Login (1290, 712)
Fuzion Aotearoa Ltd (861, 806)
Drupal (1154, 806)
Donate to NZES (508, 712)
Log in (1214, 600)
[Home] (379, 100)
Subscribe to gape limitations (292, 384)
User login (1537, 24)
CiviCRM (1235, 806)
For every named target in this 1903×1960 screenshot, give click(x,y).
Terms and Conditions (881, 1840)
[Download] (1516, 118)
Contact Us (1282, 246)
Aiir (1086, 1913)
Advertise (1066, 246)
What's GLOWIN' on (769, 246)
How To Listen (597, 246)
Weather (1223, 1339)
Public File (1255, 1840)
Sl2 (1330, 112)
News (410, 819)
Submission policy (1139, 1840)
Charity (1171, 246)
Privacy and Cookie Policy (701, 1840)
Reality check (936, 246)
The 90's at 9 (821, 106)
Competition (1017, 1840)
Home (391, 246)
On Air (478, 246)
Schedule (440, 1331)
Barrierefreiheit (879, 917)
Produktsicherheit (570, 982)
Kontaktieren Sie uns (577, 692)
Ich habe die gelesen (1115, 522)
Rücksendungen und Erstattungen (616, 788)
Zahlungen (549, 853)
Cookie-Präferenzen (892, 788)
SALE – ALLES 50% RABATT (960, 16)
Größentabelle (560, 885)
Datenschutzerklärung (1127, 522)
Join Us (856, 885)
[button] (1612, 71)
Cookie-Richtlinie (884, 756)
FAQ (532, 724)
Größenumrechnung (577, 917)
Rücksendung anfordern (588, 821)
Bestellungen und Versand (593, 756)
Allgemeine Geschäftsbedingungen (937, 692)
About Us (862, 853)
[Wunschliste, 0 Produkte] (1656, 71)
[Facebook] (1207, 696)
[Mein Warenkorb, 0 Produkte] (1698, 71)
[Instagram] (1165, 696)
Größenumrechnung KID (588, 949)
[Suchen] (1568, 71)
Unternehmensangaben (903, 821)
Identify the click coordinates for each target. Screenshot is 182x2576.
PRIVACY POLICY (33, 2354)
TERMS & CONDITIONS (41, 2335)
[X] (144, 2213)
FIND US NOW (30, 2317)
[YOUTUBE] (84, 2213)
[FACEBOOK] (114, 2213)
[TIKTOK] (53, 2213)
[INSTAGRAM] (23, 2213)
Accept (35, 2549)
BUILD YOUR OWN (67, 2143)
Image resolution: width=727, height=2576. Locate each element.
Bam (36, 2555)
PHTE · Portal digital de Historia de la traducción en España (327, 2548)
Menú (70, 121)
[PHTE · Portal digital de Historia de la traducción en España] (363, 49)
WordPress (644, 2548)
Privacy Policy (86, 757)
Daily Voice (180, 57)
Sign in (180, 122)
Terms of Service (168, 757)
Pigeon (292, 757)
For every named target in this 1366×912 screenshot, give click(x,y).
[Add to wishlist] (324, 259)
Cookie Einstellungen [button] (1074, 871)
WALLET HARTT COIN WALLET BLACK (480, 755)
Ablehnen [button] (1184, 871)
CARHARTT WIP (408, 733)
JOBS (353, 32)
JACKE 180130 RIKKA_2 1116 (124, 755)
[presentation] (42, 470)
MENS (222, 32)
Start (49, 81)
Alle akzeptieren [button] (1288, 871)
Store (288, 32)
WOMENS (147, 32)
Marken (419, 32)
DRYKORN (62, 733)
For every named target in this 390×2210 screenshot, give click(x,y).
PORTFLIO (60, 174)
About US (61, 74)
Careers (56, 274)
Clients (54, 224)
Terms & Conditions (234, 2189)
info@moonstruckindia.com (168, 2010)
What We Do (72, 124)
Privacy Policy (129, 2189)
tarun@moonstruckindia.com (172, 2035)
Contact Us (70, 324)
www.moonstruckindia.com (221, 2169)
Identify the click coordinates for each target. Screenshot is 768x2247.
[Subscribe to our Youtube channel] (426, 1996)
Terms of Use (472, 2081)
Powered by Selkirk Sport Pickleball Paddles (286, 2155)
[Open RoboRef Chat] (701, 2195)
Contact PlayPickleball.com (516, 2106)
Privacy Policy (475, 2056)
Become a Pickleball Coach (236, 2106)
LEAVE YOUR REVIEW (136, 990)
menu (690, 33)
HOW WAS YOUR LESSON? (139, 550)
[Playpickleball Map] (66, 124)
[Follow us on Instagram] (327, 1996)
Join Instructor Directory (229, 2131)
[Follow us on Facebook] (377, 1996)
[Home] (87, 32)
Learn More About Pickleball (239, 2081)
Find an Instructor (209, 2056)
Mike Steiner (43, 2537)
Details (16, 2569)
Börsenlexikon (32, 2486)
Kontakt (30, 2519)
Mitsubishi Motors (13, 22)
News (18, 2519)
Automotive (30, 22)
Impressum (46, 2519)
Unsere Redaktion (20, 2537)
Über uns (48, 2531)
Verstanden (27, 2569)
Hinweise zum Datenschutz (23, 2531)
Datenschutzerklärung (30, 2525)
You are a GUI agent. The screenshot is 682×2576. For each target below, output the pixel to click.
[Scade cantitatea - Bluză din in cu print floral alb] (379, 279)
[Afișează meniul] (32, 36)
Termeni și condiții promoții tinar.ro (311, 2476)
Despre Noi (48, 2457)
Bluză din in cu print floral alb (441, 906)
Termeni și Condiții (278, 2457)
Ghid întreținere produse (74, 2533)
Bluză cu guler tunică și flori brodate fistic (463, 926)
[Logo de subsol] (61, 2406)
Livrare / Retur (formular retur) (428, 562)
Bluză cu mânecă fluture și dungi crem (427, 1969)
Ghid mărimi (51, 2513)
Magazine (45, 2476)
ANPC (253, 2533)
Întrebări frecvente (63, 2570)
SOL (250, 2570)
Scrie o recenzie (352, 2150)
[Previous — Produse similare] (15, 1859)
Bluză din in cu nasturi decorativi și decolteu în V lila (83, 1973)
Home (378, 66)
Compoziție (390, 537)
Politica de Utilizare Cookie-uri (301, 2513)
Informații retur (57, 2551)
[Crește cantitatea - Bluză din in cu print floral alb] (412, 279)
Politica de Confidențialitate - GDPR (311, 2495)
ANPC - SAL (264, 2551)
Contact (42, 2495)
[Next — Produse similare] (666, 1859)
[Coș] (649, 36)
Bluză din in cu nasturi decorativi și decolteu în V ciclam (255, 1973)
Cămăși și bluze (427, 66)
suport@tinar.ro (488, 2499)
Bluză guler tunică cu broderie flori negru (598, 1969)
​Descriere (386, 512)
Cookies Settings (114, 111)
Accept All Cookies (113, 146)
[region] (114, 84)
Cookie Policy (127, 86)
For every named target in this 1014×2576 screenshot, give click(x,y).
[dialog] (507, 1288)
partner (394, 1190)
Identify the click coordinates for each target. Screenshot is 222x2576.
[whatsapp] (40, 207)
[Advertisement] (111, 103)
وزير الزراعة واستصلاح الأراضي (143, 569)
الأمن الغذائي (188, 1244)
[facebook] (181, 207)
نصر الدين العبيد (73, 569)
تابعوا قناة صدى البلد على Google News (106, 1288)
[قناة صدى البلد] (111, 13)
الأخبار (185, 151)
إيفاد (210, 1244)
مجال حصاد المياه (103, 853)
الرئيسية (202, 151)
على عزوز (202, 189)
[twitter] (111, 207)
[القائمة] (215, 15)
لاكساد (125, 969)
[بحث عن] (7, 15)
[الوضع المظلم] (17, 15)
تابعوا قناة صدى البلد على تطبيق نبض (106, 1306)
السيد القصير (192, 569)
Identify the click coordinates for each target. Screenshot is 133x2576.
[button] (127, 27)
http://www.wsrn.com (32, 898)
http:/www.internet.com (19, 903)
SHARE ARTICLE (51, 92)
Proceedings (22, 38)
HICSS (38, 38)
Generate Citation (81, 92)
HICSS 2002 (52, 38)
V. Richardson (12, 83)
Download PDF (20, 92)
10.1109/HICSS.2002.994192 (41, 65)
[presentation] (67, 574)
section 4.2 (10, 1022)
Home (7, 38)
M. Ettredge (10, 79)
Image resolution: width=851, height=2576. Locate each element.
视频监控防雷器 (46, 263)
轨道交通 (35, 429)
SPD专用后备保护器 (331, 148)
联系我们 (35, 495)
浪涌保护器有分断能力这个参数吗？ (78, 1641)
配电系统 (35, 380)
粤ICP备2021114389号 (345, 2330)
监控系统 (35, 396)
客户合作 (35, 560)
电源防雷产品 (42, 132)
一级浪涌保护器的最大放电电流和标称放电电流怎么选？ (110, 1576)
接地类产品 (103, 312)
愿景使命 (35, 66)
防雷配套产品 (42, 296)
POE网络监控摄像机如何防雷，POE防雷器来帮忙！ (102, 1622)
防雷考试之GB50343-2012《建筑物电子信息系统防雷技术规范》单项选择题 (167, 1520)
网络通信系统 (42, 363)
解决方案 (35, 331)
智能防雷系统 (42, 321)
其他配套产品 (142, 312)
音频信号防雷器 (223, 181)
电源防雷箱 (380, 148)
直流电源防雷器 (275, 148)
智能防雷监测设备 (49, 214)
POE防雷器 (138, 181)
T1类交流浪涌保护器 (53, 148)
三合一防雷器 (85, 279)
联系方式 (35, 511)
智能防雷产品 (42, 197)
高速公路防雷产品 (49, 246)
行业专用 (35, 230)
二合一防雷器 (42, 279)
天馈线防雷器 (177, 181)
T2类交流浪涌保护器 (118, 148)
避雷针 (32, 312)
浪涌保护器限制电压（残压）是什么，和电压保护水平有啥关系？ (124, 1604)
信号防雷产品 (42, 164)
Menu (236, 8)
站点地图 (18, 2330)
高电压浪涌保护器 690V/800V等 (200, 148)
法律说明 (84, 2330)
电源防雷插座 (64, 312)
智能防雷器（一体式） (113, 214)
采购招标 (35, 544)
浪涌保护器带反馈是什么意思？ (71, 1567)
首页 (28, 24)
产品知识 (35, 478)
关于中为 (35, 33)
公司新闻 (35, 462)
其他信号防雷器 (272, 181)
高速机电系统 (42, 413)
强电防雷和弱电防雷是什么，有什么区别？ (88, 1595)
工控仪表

——

Task to carry out: In restating the data, begin at its first line, reproduce each line word for word, and conclude with the line that contains "Reality check (936, 246)".

Answer to this task:
Login (1290, 712)
Fuzion Aotearoa Ltd (861, 806)
Drupal (1154, 806)
Donate to NZES (508, 712)
Log in (1214, 600)
[Home] (379, 100)
Subscribe to gape limitations (292, 384)
User login (1537, 24)
CiviCRM (1235, 806)
For every named target in this 1903×1960 screenshot, give click(x,y).
Terms and Conditions (881, 1840)
[Download] (1516, 118)
Contact Us (1282, 246)
Aiir (1086, 1913)
Advertise (1066, 246)
What's GLOWIN' on (769, 246)
How To Listen (597, 246)
Weather (1223, 1339)
Public File (1255, 1840)
Sl2 (1330, 112)
News (410, 819)
Submission policy (1139, 1840)
Charity (1171, 246)
Privacy and Cookie Policy (701, 1840)
Reality check (936, 246)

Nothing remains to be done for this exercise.